Le groupe germano-chinois de vêtements Esprit, qui estime avoir "perdu son âme", a nommé cette semaine un nouveau patron débauché chez Zara, dans l'espoir de trouver un second souffle.
La tâche s'annonce rude pour José Manuel Martinez, un Espagnol de 42 ans, même s'il dispose d'une précieuse expérience de direction des opérations et de la distribution chez le numéro un mondial du textile, Inditex, propriétaire de la chaîne de vêtements à succès Zara.
Appréciant son profil de connaisseur du métier, les investisseurs ont plébiscité l'action Esprit, cotée à la Bourse de Hong Kong, à l'annonce de sa nomination mardi: le titre, abonné à la baisse depuis 2008, s'est envolé de 28% sur la séance.
Un bond toutefois "excessif", de l'avis unanime des analystes. "Cette nomination est positive mais ce n'est qu'une première étape", a jugé Anne Ling de Deutsche Bank. Ses confrères de Bank of America-Merrill Lynch ont prédit à M. Martinez "un chemin long et semé d'embûches".
Car Esprit est mal en point. Son dernier bénéfice opérationnel annuel a fondu à quelque 70 millions d'euros, contre près de 400 millions d'euros un an plus tôt, plombé par une profonde restructuration en cours pesant 1,7 milliard d'euros, qui devrait affecter ses résultats cette année et en 2013.
Et ce alors que ses concurrents directs, Zara et le suédois H&M, bien que tout autant exposés aux aléas de la conjoncture mondiale, continuent de croître à un rythme soutenu, grâce à leur capacité à s'adapter rapidement aux dernières tendances de la mode.
Présent dans plus de 40 pays, Esprit se veut "une marque internationale de vêtements et d'accessoires, avec des produits haut de gamme à un prix abordable, au look jeune et élégant" pour hommes, femmes et enfants, selon son site internet.
Mais elle a "perdu progressivement son âme ces dernières années", de l'avis même de son patron sortant, le Néerlandais Ronald Van der Vis, en septembre. Au cours de son expansion internationale tous azimuts jusqu'en 2008, "l'héritage de la marque a été négligé et le client n'était plus au coeur de l'attention", avait-il ajouté.
Manque d'originalité
Esprit est en effet loin de la fraîcheur de ses débuts en 1968, quand ses créateurs, le couple américain hippie Douglas et Susie Tompkins -également à l'origine de la marque The North Face- vendaient ses premiers articles en sillonnant la Californie à bord d'un minibus Volkswagen.
Ses fondateurs ne sont plus aux commandes depuis longtemps.
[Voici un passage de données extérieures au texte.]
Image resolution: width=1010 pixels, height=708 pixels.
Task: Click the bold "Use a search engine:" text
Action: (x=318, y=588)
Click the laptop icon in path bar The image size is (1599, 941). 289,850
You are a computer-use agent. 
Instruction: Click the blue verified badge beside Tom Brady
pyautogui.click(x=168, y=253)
Le groupe est coté depuis 1993 à Hong Kong et son capital est flottant à 100%. Il a deux sièges, l'un à Ratingen près de Düsseldorf (ouest de l'Allemagne) et l'autre à Hong Kong.
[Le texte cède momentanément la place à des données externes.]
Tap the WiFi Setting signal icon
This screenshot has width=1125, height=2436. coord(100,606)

Depuis mi-2008, le chiffre d'affaires du groupe décline, ses collections sans originalité ne séduisent plus les clients. Le départ en janvier 2008 de sa principale styliste, l'Américaine d'origine coréenne Melody Harris-Jensbach, partie chez Puma, n'a guère arrangé les choses.
Ronald Van der Vis a réagi l'an dernier en lançant un plan de restructuration global des activités, impliquant la fermeture de plus de 170 magasins non rentables. Le groupe a notamment fermé toutes ses boutiques en Amérique du Nord, Espagne, Suède et Danemark.
En parallèle il groupe prévoit d'ouvrir d'ici 2015 185 nouveaux magasins en mettant l'accent sur ses principaux marchés européens, les pays germanophones (Allemagne, Autriche et Suisse), la France et le Benelux. Il veut aussi rajeunir son image avec des "concept-stores" et mieux choisir ses grossistes.
Son autre offensive aura lieu en Chine, son deuxième marché national derrière l'Allemagne, où le groupe compte passer à 1.900 points de vente d'ici 2015, contre environ 1.000 actuellement.
Et pour insuffler le nouvel "Esprit", M. Martinez pourra s'appuyer sur une revenante: Melody Harris-Jensbach, de retour depuis janvier en tant que responsable de tous les produits, du design des collections et des activités de licence.